Pour la plupart des auteurs, Tibère n'éprouvait aucune affection pour ce fils qu'on lui imposait. Partageant la jalousie de Drusus II, écarté de son rôle légitime, il n'aurait eu que mépris et haine pour cet arriviste. Marie-Joseph Chénier pousse le propos encore plus loin : Tibère se dégoûte de ce fils imposé qui lui rappelle sa propre jeunesse, lorsqu'il était lui-même imposé à Auguste lors de son mariage avec Livie318. C'est une époque chargée de mauvais souvenirs qui lui revient en mémoire à chaque fois qu'il voit Germanicus.

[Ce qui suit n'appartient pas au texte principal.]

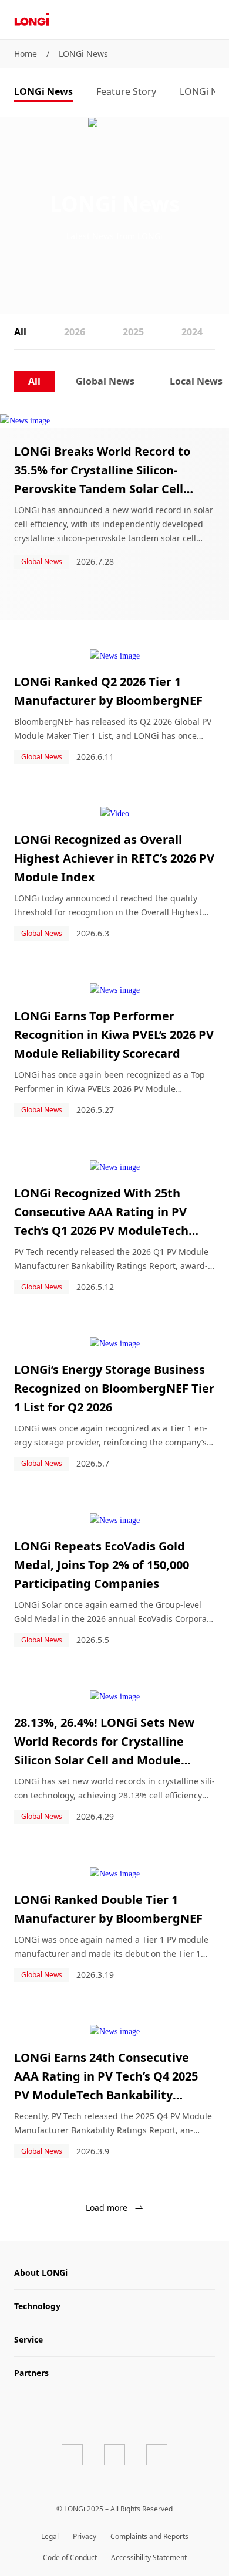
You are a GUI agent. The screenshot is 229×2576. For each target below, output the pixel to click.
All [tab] (20, 331)
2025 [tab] (133, 331)
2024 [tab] (192, 331)
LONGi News (83, 53)
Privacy (84, 2536)
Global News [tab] (105, 381)
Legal (50, 2536)
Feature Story (126, 91)
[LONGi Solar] (31, 19)
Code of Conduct (70, 2558)
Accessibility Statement (149, 2558)
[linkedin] (114, 2454)
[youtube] (72, 2454)
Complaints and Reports (149, 2536)
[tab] (43, 92)
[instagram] (156, 2454)
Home (25, 53)
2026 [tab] (74, 331)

La jalousie pique Tibère : l'homme mûr et morose supporte mal de voir ce jeune homme affable bénéficier de plus d'égard que lui. Il est le prince, le premier des Romains, et pourtant un « enfant » lui est préféré319. Cette colère transparaît dans la tragédie de M.-.J. Chénier :

Vous, ne m'accablez pas sous tant de renommée.
Avant Germanicus j'ai commandé l'armée.
On se souvient du temps où les Parthes vaincus,
Rendaient à mes exploits les drapeaux de Crassus ;
(...)
Quand Varus expiait d'imprudentes terreurs,
Aux champs illyriens j'arrêtais ses vainqueurs ;
Mon front ceignit deux fois la palme triomphale.
Je n'ai cependant pas, d'une gloire rivale,
Jusque dans son palais insulté l'Empereur,
Ni d'un peuple avili courtisé la faveur.320

Ces deux hommes sont trop différents pour s'entendre. Voir Germanicus est une douleur morale pour le prince. Ses détracteurs y voient une jalousie maladive, celle qui le pousse à cacher ses vices pour tenter de se faire apprécier - ne serait-ce qu'infiniment moins que Germanicus - ses défenseurs parlent d'une injustice tragique auquel ni l'un ni l'autre ne pouvaient échapper : Tibère était incapable d'être aimé, Germanicus ne pouvait chercher à être haï dans le seul but de ménager son père adoptif321.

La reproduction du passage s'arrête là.